H is for hardstone

On 28 May 2020, by La Gazette Drouot

Pliny the Elder attributed its invention to the Greeks. Fifteen hundred years later, the popularity of hardstone marquetry extends beyond architecture into the realm of furniture and the decorative arts. But the technique itself, which is costly and laborious, never changed.

Porphyry tabletop by Carlieri, 1816, Opificio delle Pietre dure, Florence.
© A.-M. Minvielle

The chromatic richness of stones has always aroused wonder. The development of tools to work them opened the way to the exploitation of this mineral palette introduced during Antiquity with opus sectile: a decorative technique consisting of juxtaposing different pieces of marble. Rediscovered with Roman archaeological revelations of the late 16th century, this delicate art embellished the finest Roman interiors and tabletops. The Farnese Table is probably the most outstanding prototype. The countless geometric variations that characterize Roman production during the second half of the 16th century testify to the variety of motifs imagined by the architects, or drawn from a re-emerging ancient vocabulary. This highly identifiable Roman style was produced by numerous workshops, which did not sign their output.

Many of these tables were considered as exquisite as hardstone vases. In addition, the rarity of these stones made such furniture eminently appropriate for royal and aristocratic collections. The very complexity of the technique, which has remained unchanged to the present day, only added to its extraordinary value.

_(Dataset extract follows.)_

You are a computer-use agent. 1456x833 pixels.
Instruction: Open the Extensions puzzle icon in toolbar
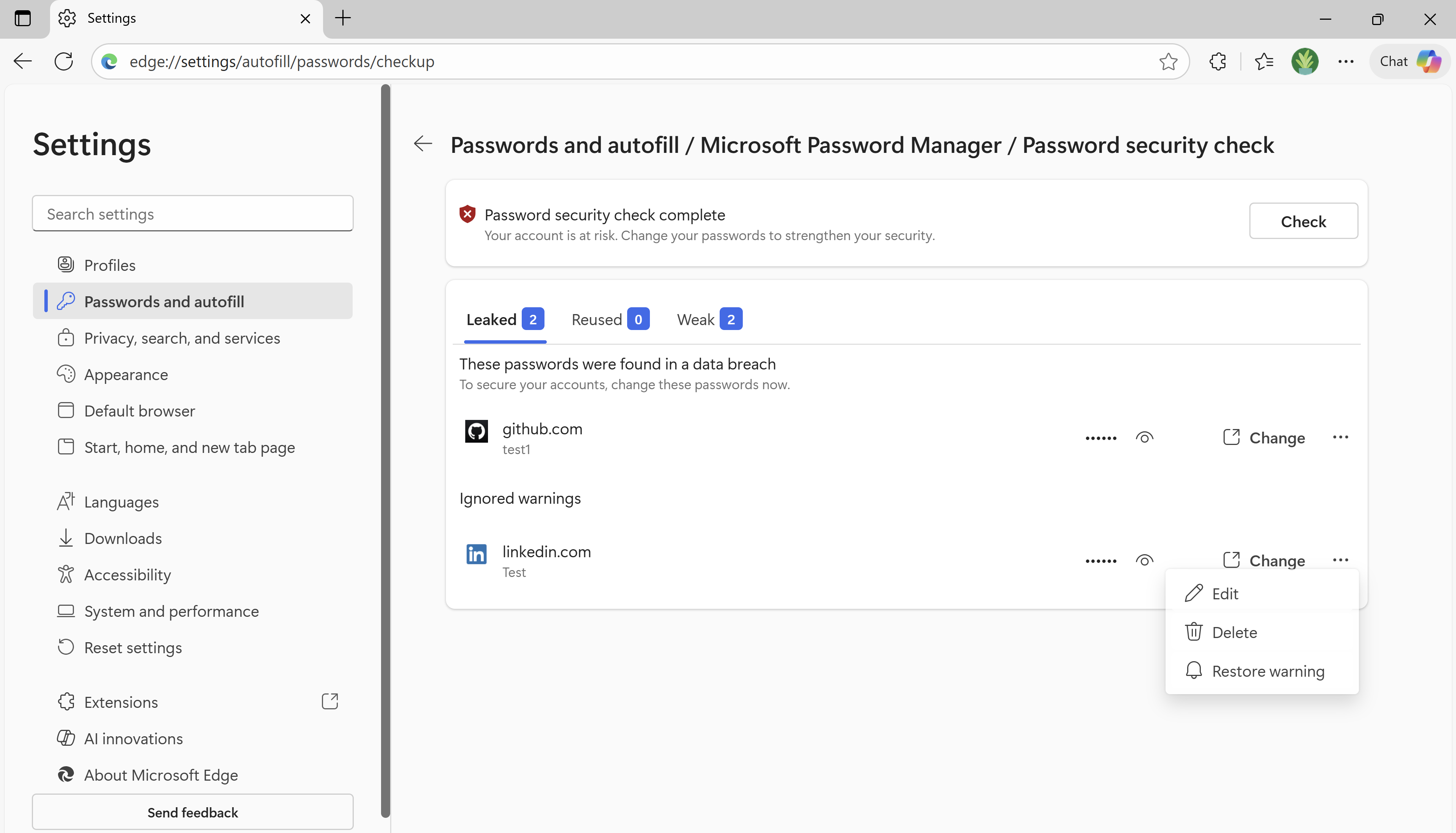[x=1218, y=61]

Firstly, the model designed was transferred to tracing paper. Then stones, with shades and patterns corresponding to the desired effects for each design, were sliced into thin sheets three or four millimeters thick. The cutting tool used, rather like a wooden bow, had a taut wire covered in abrasive substance. Once cut, the sheets were glued to a slate support to strengthen them. Then the elements on the tracing paper were applied, and the bow was used again to cut out the desired forms. The resulting puzzle was then assembled with rosin or beeswax. Finally, the design was once again traced and reproduced on the marble base. Each motif was hollowed out so those hardstone elements could be slotted in. These were glued on the back, while the front was carefully polished with agate and emery paper, and then waxed.

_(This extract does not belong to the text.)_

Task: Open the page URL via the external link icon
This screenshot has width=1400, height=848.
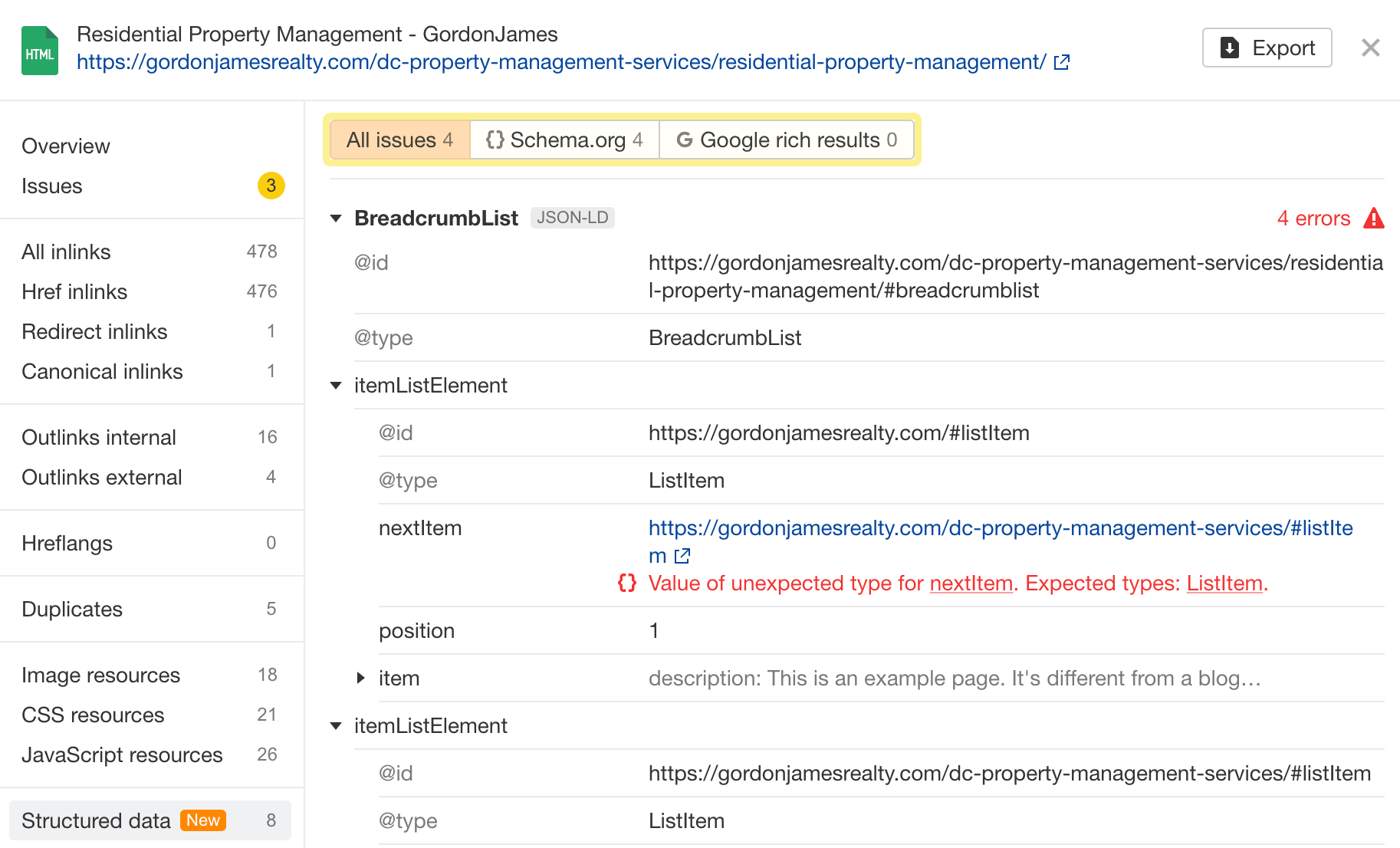Action: (x=1061, y=62)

In the late 16th century, Florentine work took a different direction, replacing marble with gemstones and abandoning geometry for an adaptation to contemporary painting. It soon became known as "Florentine mosaic". The mineral art aroused a passion in Cosimo I and above all Ferdinand I that led to the creation of the Opificio delle pietre dure in 1588. These workshops entirely dedicated to commesso – the name given to this "painting in stones" – aimed to use the polychromy of minerals to rival painting and, like it, to treat a wide range of subjects from portraits to landscapes, including biblical subjects. In the 17th century, Tuscan taste prefered fruit-laden branches and multicoloured birds, before moving on to vedute and historical scenes in the 18th century. The Medicis dazzled European courts with these works, which coveted these priceless works - offered as diplomatic gifts. Workshops were founded by European monarchs to lure craftsman away, like Rudolph of Habsburg (1552-1612) in Prague, and Charles III (1716-1788) in Naples (where Neoclassicism reigned supreme) and then in Madrid, where the Buen Retiro workshops produced virtuosic trompe-l’œil pieces.

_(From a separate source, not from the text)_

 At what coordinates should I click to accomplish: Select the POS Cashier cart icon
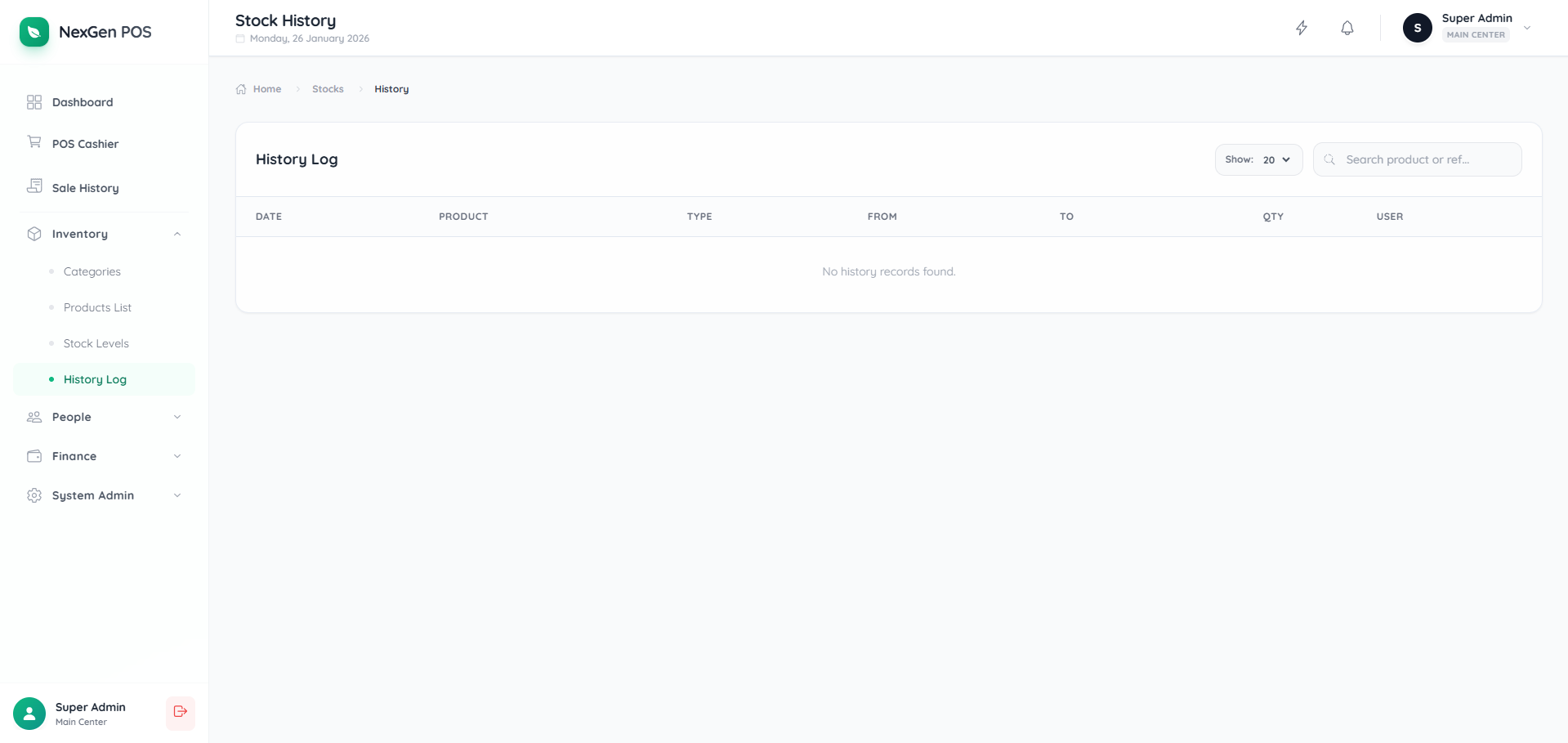[x=34, y=141]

France succumbed to the art under Louis XIV (1638-1715). The Gobelins workshop welcomed several Italian craftsmen, including the Megliorini brothers. The king, who possessed Europe's richest collection of hardstone vases (with a thousand pieces), developed a passion for these inlaid panels, intended for ceremonial furniture. In 1680, however, his majesty tired of them and the workshop closed its doors in 1715. At the major sales of the royal furnishings in 1741 and 1752, marchands merciers treated the hardstone panels in the same way as those embellished with Boulle marquetry. The panels were cut up and reused, eventually undergoing a glorious rebirth with the arrival of the Neoclassical taste. Florence continued to lead the way, and the Opificio constantly supplied appreciative art lovers. In the 18th and 19th centuries, commesso began to appear on jewellery boxes. Later, it was imitated in a cheaper version using scagliola, glass or coloured wax. By the end of the 19th century it had run its course; the Opificio stopped producing it and devoted itself to restoring the finest pieces of pietre dure, which it continues to do today. It also houses an important museum dedicated to this art.

Worth seeing: The marble and hardstone floral tabletop created in Florence in 1668, now in the Musée du Louvre's collections and currently on loan to Louvre-Lens.